The process of autophagy, which is promoted during times of fasting, serves to “recycle our cellular waste.”

This is what happens in your body when you do intermittent fasting

Lately intermittent fasting drink headlines and talks. Sure you have read a lot about it. Elsa Pataki told in “El Hormiguero” that she and her husband Chris Hemsworth practiced it. Jennifer Aniston stated that this “had changed her life.” There are many famous (and not famous) who do not tire of telling the four winds the virtues of intermittent fasting, but why do they do it? And more importantly, what happens to our body when we practice it?

Here autophagy comes into play. This is a metabolic process that our body goes through when it is without receiving nutrients for a while. Nutritionist Marta Mató explains that this process serves to “Recycle cell waste”. The professional tells how it works: “There are lysosomes, which are organelles dedicated to recycling cellular debris and then converting them into functional molecules.”

In 1974 the scientist Christian de Duve discovered this process and named it, for which he received the Nobel Prize in medicine. It was in 2016 when the Japanese scientist Yoshinori Ohsumi did the same for the discoveries and advances in autophagy. This occurs in our body when we spend a lot of time putting nutrients into our body. When the cells do not receive food, we enter, says Marta Mató, in a “recycling mode” and our cells “self-digest” in order to obtain the necessary nutrients. In this way, our body somehow “regenerates”. And this is where fasting comes into play, as it is in this state that this process is formed.

How do experts recommend intermittent fasting?

There are several ways to practice intermittent fasting. The most common option is ayuno daily of 16 hours. This involves 16 hours fasting and dosing the meals of the day in the remaining 8 hours.

Also, you can opt for the technique called 12/12, which consists of fast 12 hours, something not very difficult if we advance dinner a little and delay breakfast a little.
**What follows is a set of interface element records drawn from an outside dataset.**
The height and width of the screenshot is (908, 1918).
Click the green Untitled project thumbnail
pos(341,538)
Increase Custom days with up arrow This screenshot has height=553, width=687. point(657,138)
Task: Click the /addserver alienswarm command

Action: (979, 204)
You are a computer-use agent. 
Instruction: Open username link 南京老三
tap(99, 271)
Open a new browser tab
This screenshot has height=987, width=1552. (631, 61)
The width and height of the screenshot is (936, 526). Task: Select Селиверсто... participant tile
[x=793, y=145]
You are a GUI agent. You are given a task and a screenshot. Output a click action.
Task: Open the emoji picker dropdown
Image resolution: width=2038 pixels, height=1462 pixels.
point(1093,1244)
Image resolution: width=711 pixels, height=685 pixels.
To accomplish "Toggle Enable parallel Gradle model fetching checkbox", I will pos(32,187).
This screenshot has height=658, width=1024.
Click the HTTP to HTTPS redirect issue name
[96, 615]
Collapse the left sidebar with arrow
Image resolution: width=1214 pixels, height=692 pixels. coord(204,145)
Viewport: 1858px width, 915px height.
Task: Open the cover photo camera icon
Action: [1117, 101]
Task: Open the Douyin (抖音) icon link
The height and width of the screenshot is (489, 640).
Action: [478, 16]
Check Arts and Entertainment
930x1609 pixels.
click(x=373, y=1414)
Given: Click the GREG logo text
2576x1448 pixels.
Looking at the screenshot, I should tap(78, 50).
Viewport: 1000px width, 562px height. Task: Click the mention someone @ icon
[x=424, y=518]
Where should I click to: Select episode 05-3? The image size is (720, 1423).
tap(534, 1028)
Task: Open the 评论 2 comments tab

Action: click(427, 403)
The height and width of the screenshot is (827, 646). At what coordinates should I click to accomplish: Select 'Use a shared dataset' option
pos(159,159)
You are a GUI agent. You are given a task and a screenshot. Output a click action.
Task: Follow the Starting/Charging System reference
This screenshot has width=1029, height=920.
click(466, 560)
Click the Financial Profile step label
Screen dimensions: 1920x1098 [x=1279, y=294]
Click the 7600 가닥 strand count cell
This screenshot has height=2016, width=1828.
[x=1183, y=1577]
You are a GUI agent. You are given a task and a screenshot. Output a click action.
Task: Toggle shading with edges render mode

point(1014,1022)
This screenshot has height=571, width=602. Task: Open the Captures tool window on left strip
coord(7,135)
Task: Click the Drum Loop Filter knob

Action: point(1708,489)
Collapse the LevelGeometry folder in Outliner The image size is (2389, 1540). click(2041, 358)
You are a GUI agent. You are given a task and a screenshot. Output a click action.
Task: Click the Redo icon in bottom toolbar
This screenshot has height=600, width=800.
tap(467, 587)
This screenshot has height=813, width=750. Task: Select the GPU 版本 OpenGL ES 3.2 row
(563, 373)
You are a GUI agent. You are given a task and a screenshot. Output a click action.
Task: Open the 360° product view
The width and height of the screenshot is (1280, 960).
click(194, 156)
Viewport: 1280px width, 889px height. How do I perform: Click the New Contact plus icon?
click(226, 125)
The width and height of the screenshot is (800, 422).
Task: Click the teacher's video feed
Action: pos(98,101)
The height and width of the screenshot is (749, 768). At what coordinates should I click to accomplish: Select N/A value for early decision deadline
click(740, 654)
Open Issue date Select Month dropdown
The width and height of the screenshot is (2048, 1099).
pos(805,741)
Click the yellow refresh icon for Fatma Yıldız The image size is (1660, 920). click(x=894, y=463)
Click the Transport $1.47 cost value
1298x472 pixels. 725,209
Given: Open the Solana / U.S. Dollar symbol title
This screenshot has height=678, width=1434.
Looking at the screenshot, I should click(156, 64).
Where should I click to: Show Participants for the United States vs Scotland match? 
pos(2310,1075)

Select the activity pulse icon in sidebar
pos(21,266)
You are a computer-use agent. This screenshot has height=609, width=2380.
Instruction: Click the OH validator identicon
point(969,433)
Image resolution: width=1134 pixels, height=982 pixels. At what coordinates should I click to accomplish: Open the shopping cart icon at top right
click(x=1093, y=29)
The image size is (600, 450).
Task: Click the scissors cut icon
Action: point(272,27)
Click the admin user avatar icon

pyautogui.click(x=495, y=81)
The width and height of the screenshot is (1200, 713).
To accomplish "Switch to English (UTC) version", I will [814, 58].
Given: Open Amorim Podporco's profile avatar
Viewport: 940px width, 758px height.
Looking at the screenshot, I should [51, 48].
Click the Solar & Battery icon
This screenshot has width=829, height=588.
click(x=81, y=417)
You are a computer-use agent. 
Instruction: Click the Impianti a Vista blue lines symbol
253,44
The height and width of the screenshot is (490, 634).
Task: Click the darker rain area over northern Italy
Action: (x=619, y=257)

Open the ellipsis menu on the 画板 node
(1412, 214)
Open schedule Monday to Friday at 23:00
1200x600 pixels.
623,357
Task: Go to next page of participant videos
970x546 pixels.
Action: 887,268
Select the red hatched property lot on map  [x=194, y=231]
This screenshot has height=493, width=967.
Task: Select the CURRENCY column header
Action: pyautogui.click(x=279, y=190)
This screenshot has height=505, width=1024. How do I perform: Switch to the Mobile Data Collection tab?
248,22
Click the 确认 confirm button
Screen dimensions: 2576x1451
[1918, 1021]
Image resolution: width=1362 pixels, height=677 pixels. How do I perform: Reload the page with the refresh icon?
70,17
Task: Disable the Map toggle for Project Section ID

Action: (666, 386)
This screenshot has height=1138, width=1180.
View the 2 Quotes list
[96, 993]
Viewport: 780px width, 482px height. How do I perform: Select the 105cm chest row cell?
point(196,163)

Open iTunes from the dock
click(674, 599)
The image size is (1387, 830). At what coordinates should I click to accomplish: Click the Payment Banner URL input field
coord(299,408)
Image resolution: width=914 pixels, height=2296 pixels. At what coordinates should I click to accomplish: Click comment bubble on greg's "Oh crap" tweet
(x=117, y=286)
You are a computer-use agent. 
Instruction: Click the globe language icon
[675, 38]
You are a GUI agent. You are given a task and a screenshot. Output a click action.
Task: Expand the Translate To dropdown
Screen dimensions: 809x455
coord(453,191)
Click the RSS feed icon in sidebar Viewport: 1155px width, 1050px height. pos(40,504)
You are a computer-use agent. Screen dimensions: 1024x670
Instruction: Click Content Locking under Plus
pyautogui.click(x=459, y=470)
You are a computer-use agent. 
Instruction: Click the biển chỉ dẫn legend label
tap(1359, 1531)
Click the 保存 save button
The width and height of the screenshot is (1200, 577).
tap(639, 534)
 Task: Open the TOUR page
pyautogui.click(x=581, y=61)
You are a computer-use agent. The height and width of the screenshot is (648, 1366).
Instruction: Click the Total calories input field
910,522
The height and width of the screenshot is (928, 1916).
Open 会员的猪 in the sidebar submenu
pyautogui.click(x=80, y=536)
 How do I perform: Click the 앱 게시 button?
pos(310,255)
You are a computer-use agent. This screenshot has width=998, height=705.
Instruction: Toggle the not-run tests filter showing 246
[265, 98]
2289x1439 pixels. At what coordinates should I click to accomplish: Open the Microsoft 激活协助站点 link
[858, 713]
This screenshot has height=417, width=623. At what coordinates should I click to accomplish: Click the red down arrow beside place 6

A more extreme pattern would be intermittent fasting 20/4, in which they eat a daily meal (or two spread over a maximum period of four hours) and the rest of the time they would fast.

Other examples could be the 24-hour fast, in which a whole day is allowed to pass until eating again, the 5: 2 fast, which would consist of eating five days regularly and two of them reducing energy intake to about 300 calories or fasting in alternate days, which would consist of eating food one day and not the other.

Before opting for any of these examples, it is important to consult with a nutritionist dietitian and follow their instructions.

Marta Mató points out that this process usually begins after 13 hours of fasting. Therefore, it is a biological process that is part of certain diets, like the aforementioned intermittent fasting. This, if done correctly, can be beneficial to our health, but the professional emphasizes that it is important to understand that intermittent fasting “is not about eating less, but rather about grouping our diet in a specific window of time, lengthening the hours of fasting ».

He warns that, like everything, practicing fasting in extreme conditions is dangerous, since “we need both periods of nutrition and abstinence.” “This balance has always been with us, but right now there are no periods of abstinence,” explains the professional, adding that we live in an environment in which “growth periods are more encouraged” and we spend few hours without eating food.

Finally, it emphasizes the idea that for part of the population, such as growing children or pregnant women, the intermittent fasting diet must be looked at very carefully.